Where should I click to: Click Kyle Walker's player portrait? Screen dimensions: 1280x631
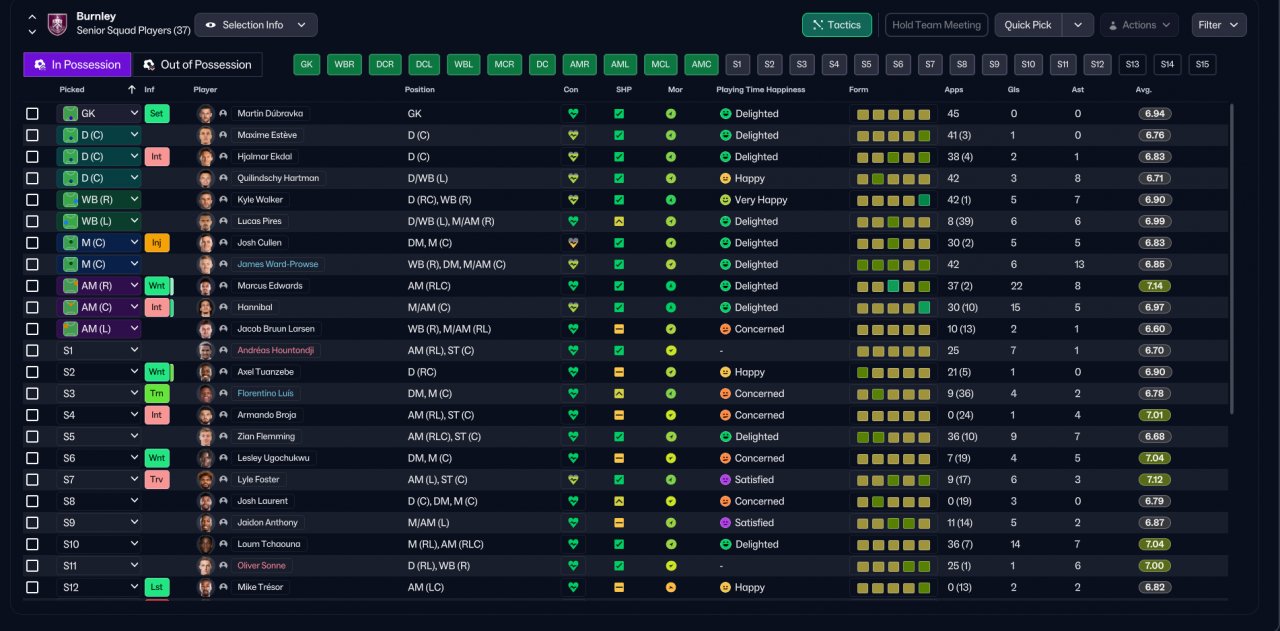tap(206, 200)
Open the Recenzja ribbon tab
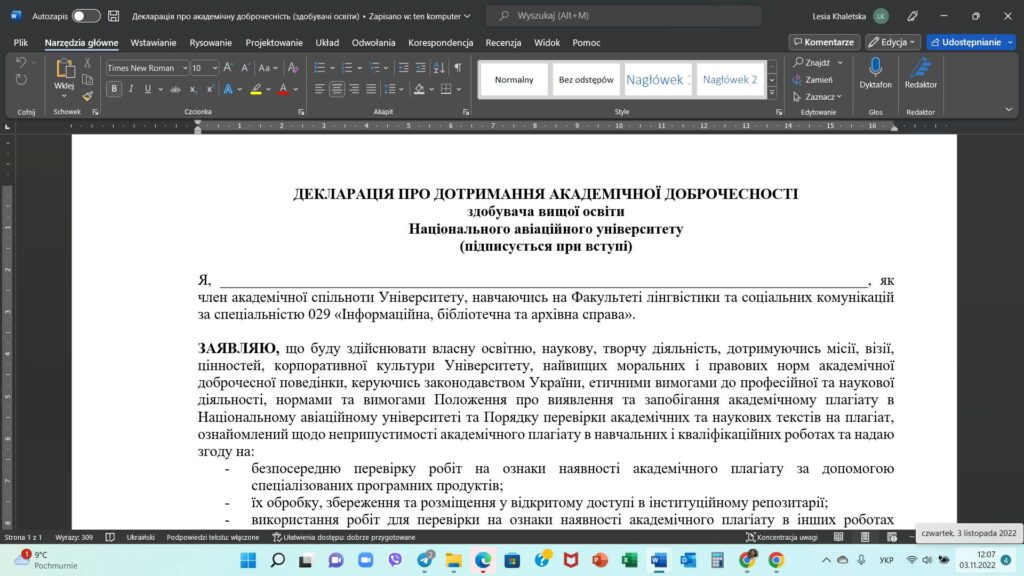Screen dimensions: 1024x576 [503, 43]
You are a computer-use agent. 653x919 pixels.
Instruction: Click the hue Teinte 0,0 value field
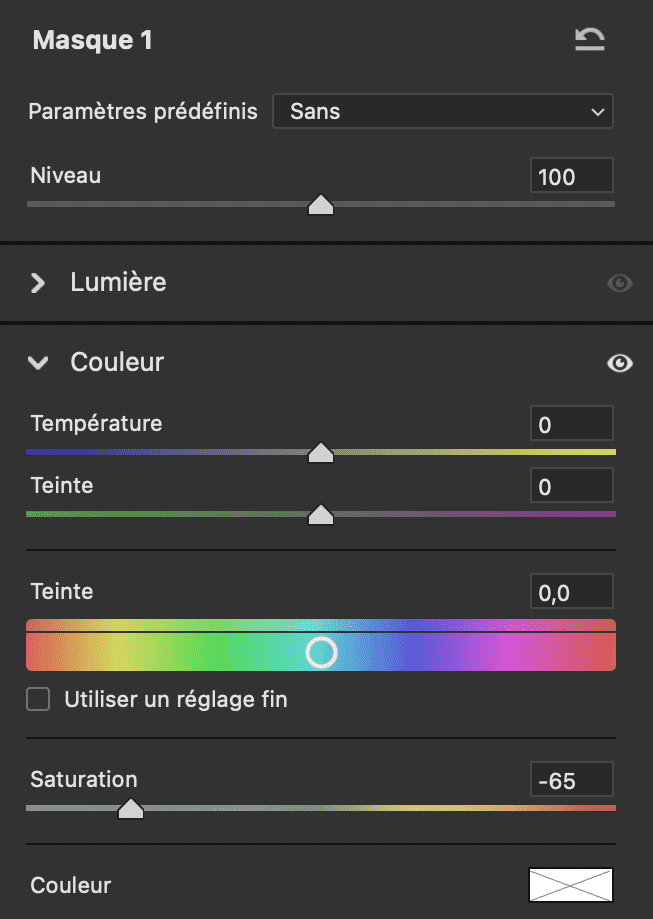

--------

**What to work on**
Could every entry above be printed again exactly, images excluded?

**Exercise solution**
Where should I click to: Click Kyle Walker's player portrait? Screen dimensions: 1280x631
tap(206, 200)
Open the Recenzja ribbon tab
Screen dimensions: 1024x576 [503, 43]
You are a computer-use agent. 653x919 pixels.
Instruction: Click the hue Teinte 0,0 value field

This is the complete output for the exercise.